▶ **The task**: Pick out each line of the listing below that contains the word "perform" and copy those lines.

▶ **Extracted entries**:
-- Begin --
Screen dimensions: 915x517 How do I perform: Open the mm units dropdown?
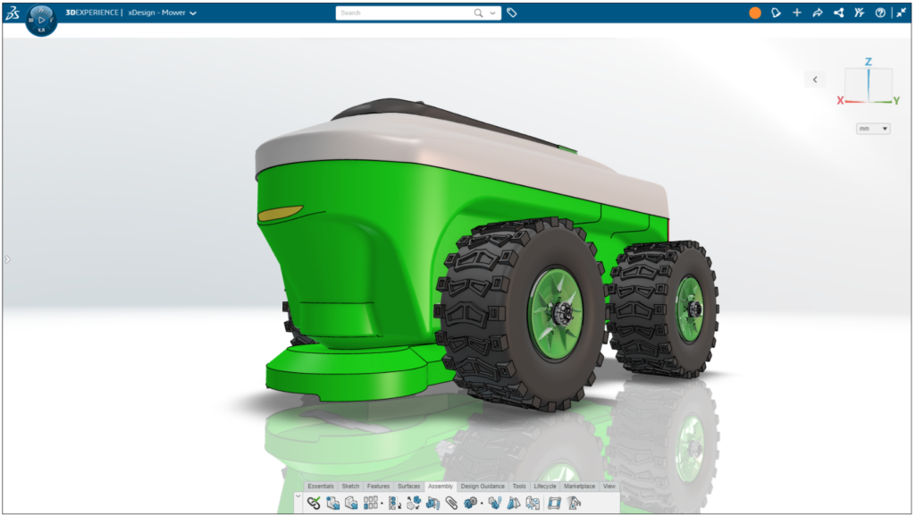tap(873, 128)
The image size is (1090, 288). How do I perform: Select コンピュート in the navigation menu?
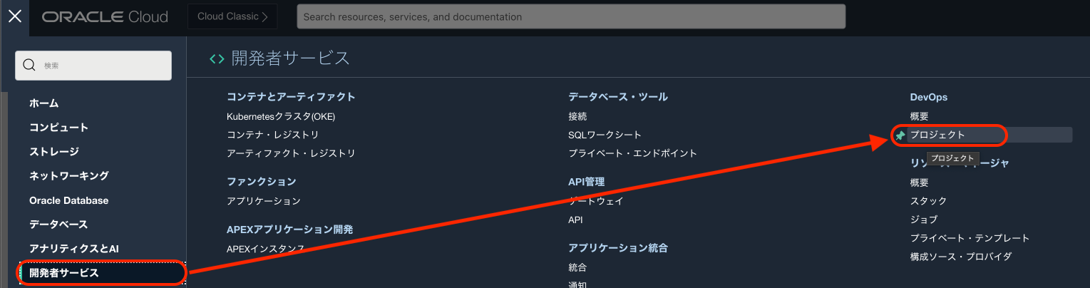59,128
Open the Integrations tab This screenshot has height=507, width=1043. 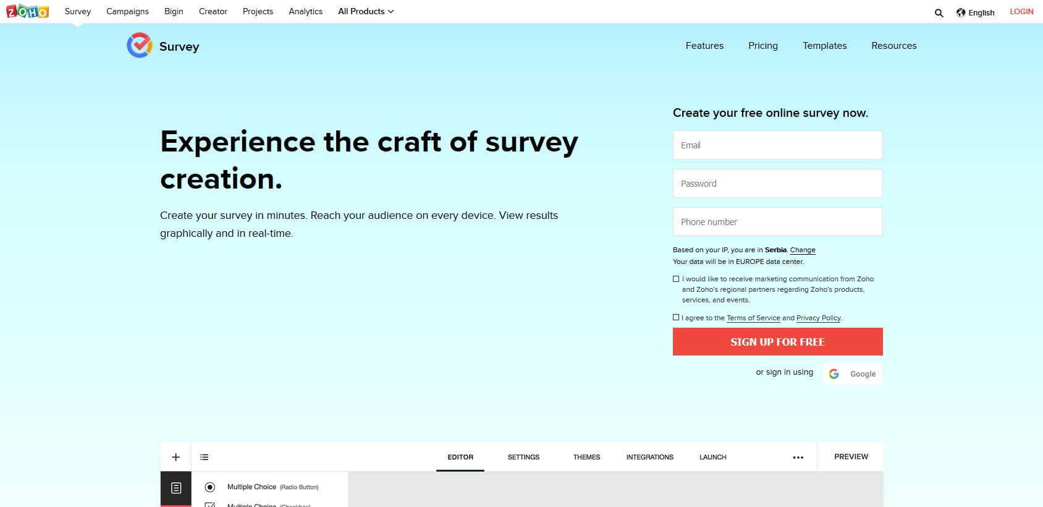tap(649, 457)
-- End --
▶ **Task answer**:
Screen dimensions: 915x517 How do I perform: Open the mm units dropdown?
The image size is (1090, 288). How do I perform: Select コンピュート in the navigation menu?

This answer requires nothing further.